-- Teks Sumber --

Bukan suatu syarat yang perlu bahwa mereka harus berpuasa secara berurutan. Jika Anda berpuasa secara terpisah atau berurutan, tidak apa-apa. Semakin cepat Anda melakukannya, semakin baik, karena Alloh berfirman:

فَاسْتَبِقُوا الْخَيْرَاتِ إِلَى اللَّهِ مَرْجِعُكُمْ جَمِيعًا فَيُنَبِّئُكُمْ بِمَا كُنْتُمْ فِيهِ تَخْتَلِفُونَ

“Berlomba-lombalah berbuat kebajikan”. (QS. Al-Maidah: 48)

وَسَارِعُوا إِلَى مَغْفِرَةٍ مِنْ رَبِّكُمْ وَجَنَّةٍ عَرْضُهَا السَّمَوَاتُ وَالْأَرْضُ أُعِدَّتْ لِلْمُتَّقِينَ

“Dan bersegeralah kamu kepada ampunan dari Tuhanmu dan kepada surga yang luasnya seluas langit dan bumi yang disediakan untuk orang-orang yang bertakwa”. (QS. Ali Imran: 133)

Nabi Musa Alaihi wa Sallam berkata:

وَعَجِلْتُ إِلَيْكَ رَبِّ لِتَرْضَى

“Dan aku bersegera kepada-Mu. Ya Tuhanku, agar supaya Engkau ridha (kepadaku)”. (QS. Thaha: 84)

Dan, Anda harus cepat berpuasa enam hari ini, karena menunda dapat menyebabkan masalah.

Ini adalah pandangan para Syafi’i dan beberapa Hambali, tetapi tidak apa-apa jika Anda tidak mempercepatnya dan Anda menunda sampai pertengahan atau akhir bulan.

Al-Imam al-Allamah Abu Zakaria Muhyuddin bin Syaraf an-Nawawi ad-Dimasyqi atau yang di Kenal Imam Nawawi Rahimahulloh. berkata:

” Menurut ulama Syafi’iyah, puasa enam hari di bulan Syawal disunnahkan berdasarkan hadits di atas .

Disunnahkan melakukannya secara berturut-turut di awal Syawal. Jika tidak berturut-turut atau tidak dilakukan di awal Syawal, maka itu boleh. Seperti itu sudah dinamakan melakukan puasa Syawal sesuai yang dianjurkan dalam hadits.

Sunnah ini tidak diperselisihkan di antara ulama Syafi’iyah, begitu pula hal ini menjadi pendapat Imam Ahmad dan Daud “. (Al-Majmu’, 6: 276)

2. Bolehkah berpuasa Syawal saat belum membayar utang puasa Ramadhan?

Berikut jawaban dari Al Akh Ustadz Ammi Nur Baits, Dewan Pembina Konsultasi Syariah.

Pertama, terkait dengan puasa wajib Ramadhan, puasa Sunnah ada dua: Puasa Sunnah yang berkaitan dengan puasa Ramadhan. Contoh puasa sunnah semacam ini adalah puasa sunnah Syawal. Berdasarkan hadits,

مَنْ صَامَ رَمَضَانَ ثُمَّ أَتْبَعَهُ سِتًّا مِنْ شَوَّالٍ، كَانَ كَصِيَامِ الدَّهْرِ

“Barang siapa yang melaksanakan puasa Ramadhan, kemudian dia ikuti dengan puasa enam hari di bulan Syawal, maka dia seperti berpuasa selama setahun”. (HR. Ahmad 23533, Muslim 1164, Turmudzi 759, dan yang lainnya).

-- Data yang Diberikan --

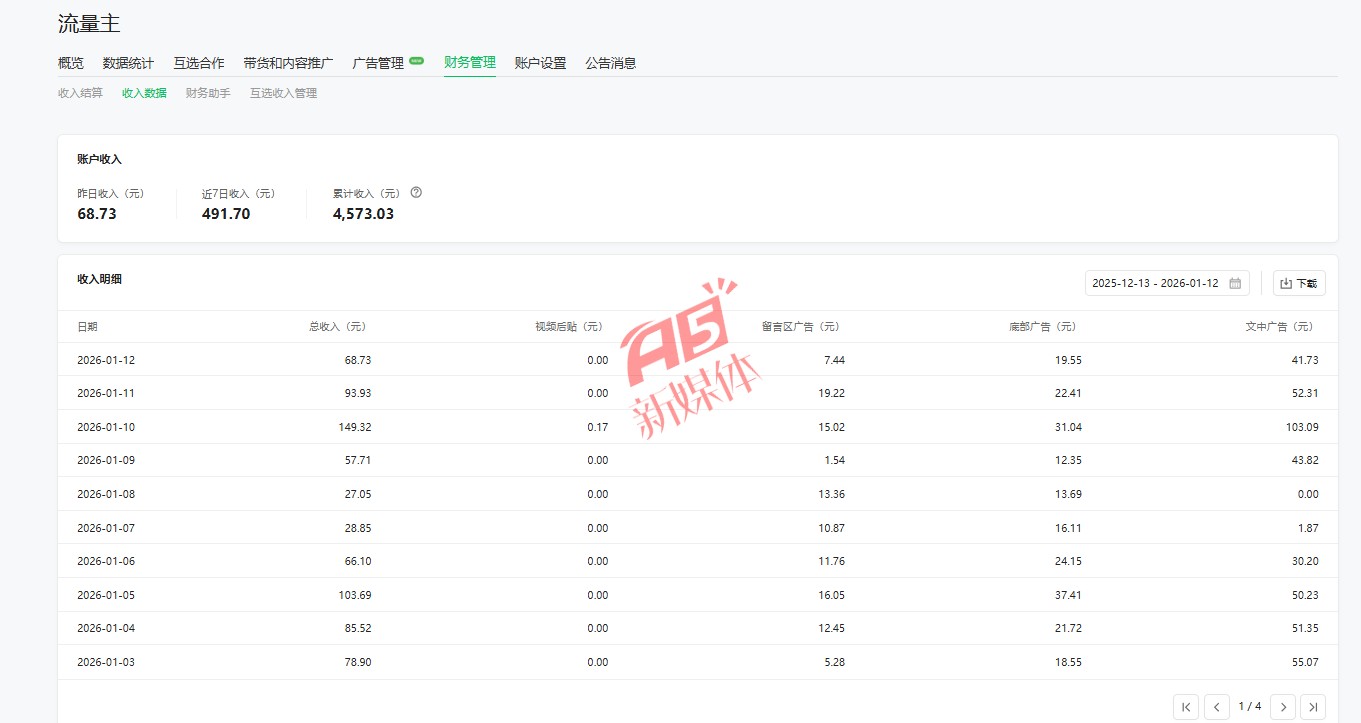Go to 互选收入管理 sub-tab
Image resolution: width=1361 pixels, height=723 pixels.
pos(283,93)
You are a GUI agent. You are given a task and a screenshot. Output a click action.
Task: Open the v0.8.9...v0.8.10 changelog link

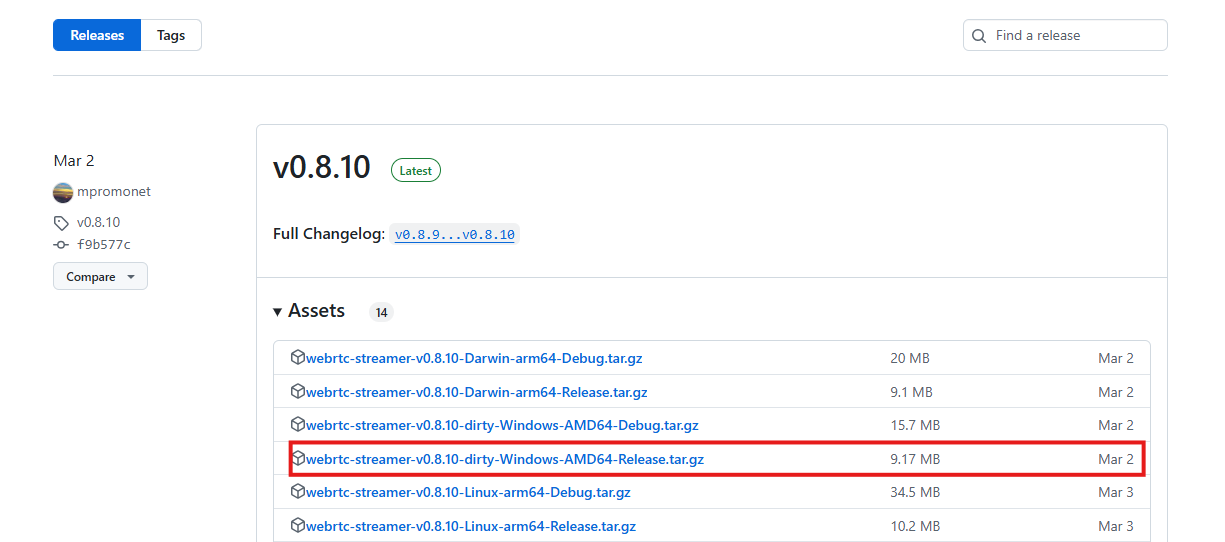pyautogui.click(x=454, y=235)
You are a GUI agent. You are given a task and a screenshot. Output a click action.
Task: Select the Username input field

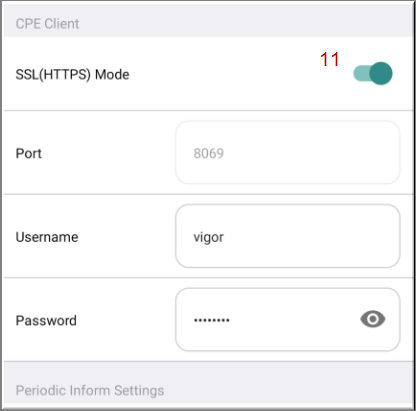pos(288,236)
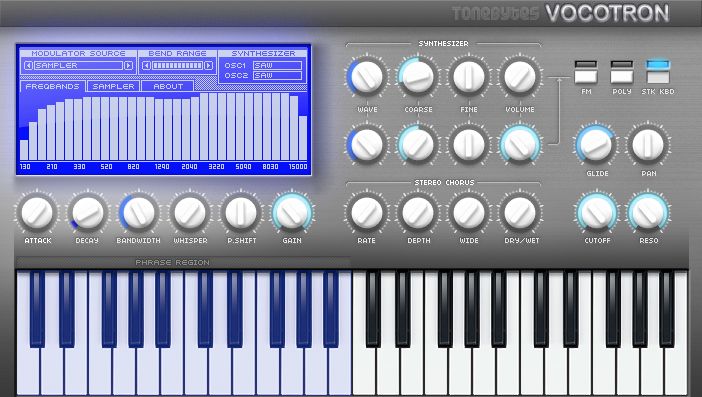Click the Decay knob
The height and width of the screenshot is (397, 702).
(x=88, y=213)
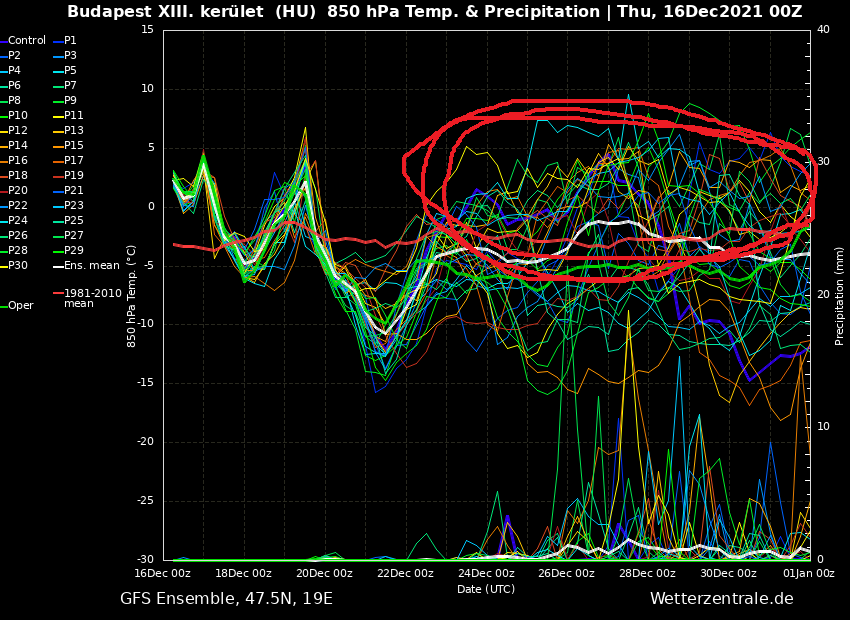Image resolution: width=850 pixels, height=620 pixels.
Task: Click the GFS Ensemble, 47.5N, 19E caption
Action: (226, 599)
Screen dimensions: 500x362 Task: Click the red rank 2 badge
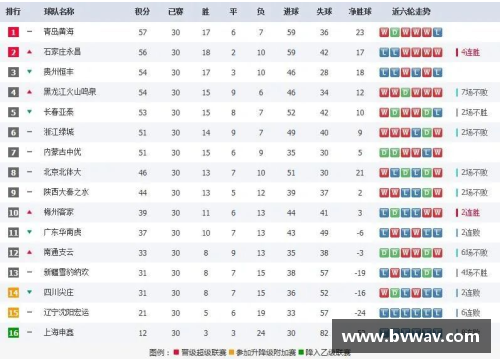pos(13,52)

-- Tugas yang Dikerjakan --
**a.** Salin ulang seluruh baris daftar di atas tanpa mengubah satu karakter pun, tetapi jangan sertakan gambarnya.
**b.** Teruskan teks tentang puasa Syawal, mulai setelah kalimat terakhir yang ditampilkan.

-- Hasil Tiap Tugas --
**a.**
Go to 互选收入管理 sub-tab
Image resolution: width=1361 pixels, height=723 pixels.
pos(283,93)
You are a GUI agent. You are given a task and a screenshot. Output a click action.
Task: Open the v0.8.9...v0.8.10 changelog link

pyautogui.click(x=454, y=235)
You are a GUI agent. You are given a task and a screenshot. Output a click action.
Task: Select the Username input field

pos(288,236)
Click the Decay knob
The height and width of the screenshot is (397, 702).
(x=88, y=213)
Image resolution: width=850 pixels, height=620 pixels.
Task: Click the GFS Ensemble, 47.5N, 19E caption
Action: (226, 599)
Screen dimensions: 500x362 Task: Click the red rank 2 badge
pos(13,52)

**b.**
Puasa sunah yang tidak ada kaitannya dengan puasa Ramadhan. Seperti: puasa Arafah, puasa Asyura’, dan lain-lain.

Kedua, untuk puasa Sunnah yang dikaitkan dengan puasa Ramadan, puasa Sunnah ini hanya boleh dikerjakan jika puasa Ramadhan telah dilakukan dengan sempurna, karena hadist di atas menyatakan,

“Barang siapa yang melaksanakan puasa Ramadan, kemudian …,”

Sementara orang yang memiliki utang puasa Ramadhan tidak dikatakan telah melaksanakan puasa Ramadhan.

Karena itu, orang yang memiliki utang puasa Ramadan dan ingin melaksanakan puasa Syawal harus meng-qadha utang puasa Ramadan-nya terlebih dahulu, baru kemudian melaksanakan puasa Syawal.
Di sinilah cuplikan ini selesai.